Modifications are defined in the mods.xml and usermods.xml files. The usermods.xml file is for user defined modifications -- do not modify the mods.xml file. In the usermods.xml file are 10 user defined modifications. If you wish to use one of these modifications, you will need to edit this file. The fields that you should modify are MSModType, MSModSpec_name, MSModSpec_monomass, MSModSpec_residues_E, and, optionally, those beneath MSModSpec_neutralloss. Edit no other fields. Here is the an unedited user modification entry:

<MSModSpec>
<MSModSpec_mod>
<MSMod value="usermod1">119</MSMod>
</MSModSpec_mod>
<MSModSpec_type>
<MSModType value="modaa">0</MSModType>
</MSModSpec_type>
<MSModSpec_name>User modification 1</MSModSpec_name>
<MSModSpec_monomass>0</MSModSpec_monomass>
<MSModSpec_averagemass>0</MSModSpec_averagemass>
<MSModSpec_n15mass>0</MSModSpec_n15mass>
<MSModSpec_residues>
<MSModSpec_residues_E>X</MSModSpec_residues_E>
</MSModSpec_residues>
</MSModSpec>

First, you need to specify the type of the modification. Types are:

0. modaa -- modification at particular amino acids
1. modn -- at the N terminus of a protein
2. modnaa -- at the N terminus of a protein at particular amino acids
3. modc -- at the C terminus of a protein
4. modcaa -- at the C terminus of a protein at particular amino acids
5. modnp -- at the N terminus of a peptide
6. modnpaa -- at the N terminus of a peptide at particular amino acids
7. modcp -- at the C terminus of a peptide
8. modcpaa -- at the C terminus of a peptide at particular amino acids

As an example, if you are specifying a modification that modifies K and R at the C terminus of peptides, put <MSModType value="modcpaa">8</MSModType>.

Second, edit the name of modification, e.g. <MSModSpec_name>My Modification</MSModSpec_name>.
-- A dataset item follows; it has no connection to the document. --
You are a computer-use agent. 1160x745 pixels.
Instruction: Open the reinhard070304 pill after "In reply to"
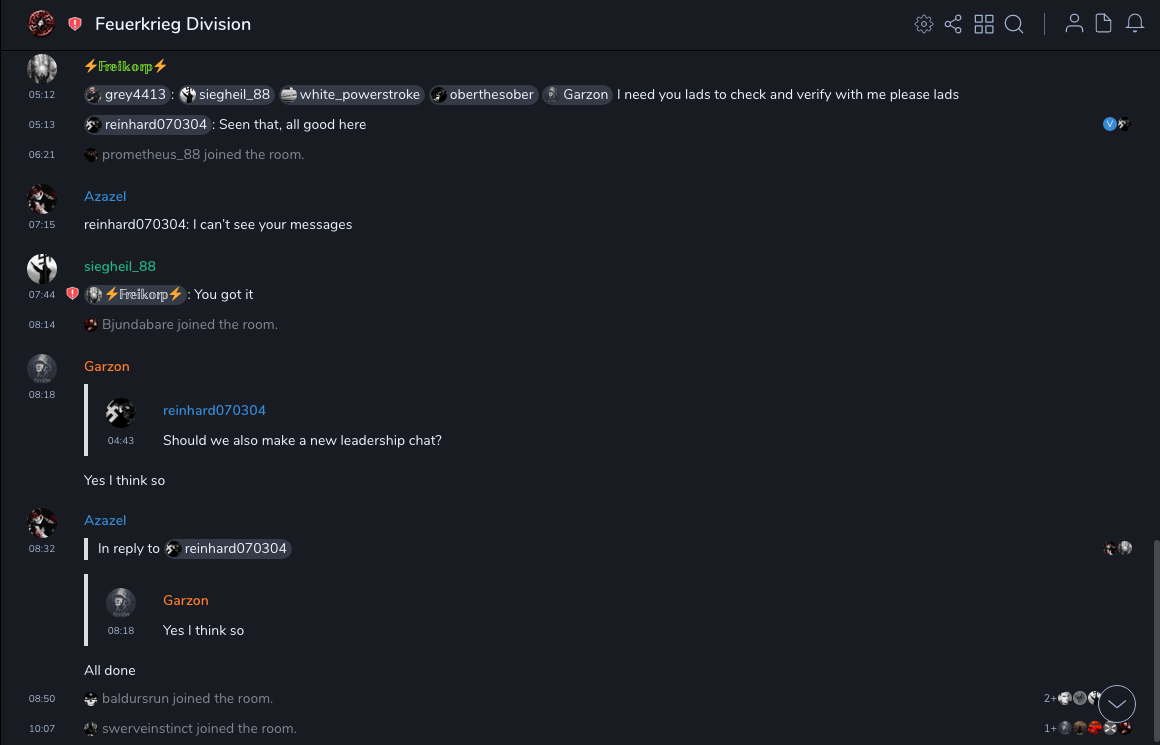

Third, specify the monoisotopic mass of the modification in Daltons. So if the modification is 167.03 Daltons, put down <MSModSpec_monomass>167.03</MSModSpec_monomass>. Presently, OMSSA ignores the average and n15 mass of the modifications.

Fourth, specify the residues (if any) that the affected by the modification, e.g.

<MSModSpec_residues>
<MSModSpec_residues_E>K</MSModSpec_residues_E>
<MSModSpec_residues_E>R</MSModSpec_residues_E>
</MSModSpec_residues>

If there are no residues affected, delete everything including <MSModSpec_residues> to </MSModSpec_residues>

If this modification has a second mass loss after the precursor mass is measured, enter the mass that is lost, e.g.

<MSModSpec_neutralloss>
<MSMassSet>
<MSMassSet_monomass>97.976896</MSMassSet_monomass>
<MSMassSet_averagemass>97.9952</MSMassSet_averagemass>
<MSMassSet_n15mass>0</MSMassSet_n15mass>
</MSMassSet>

Do not modify the <MSModType> value or content in any way.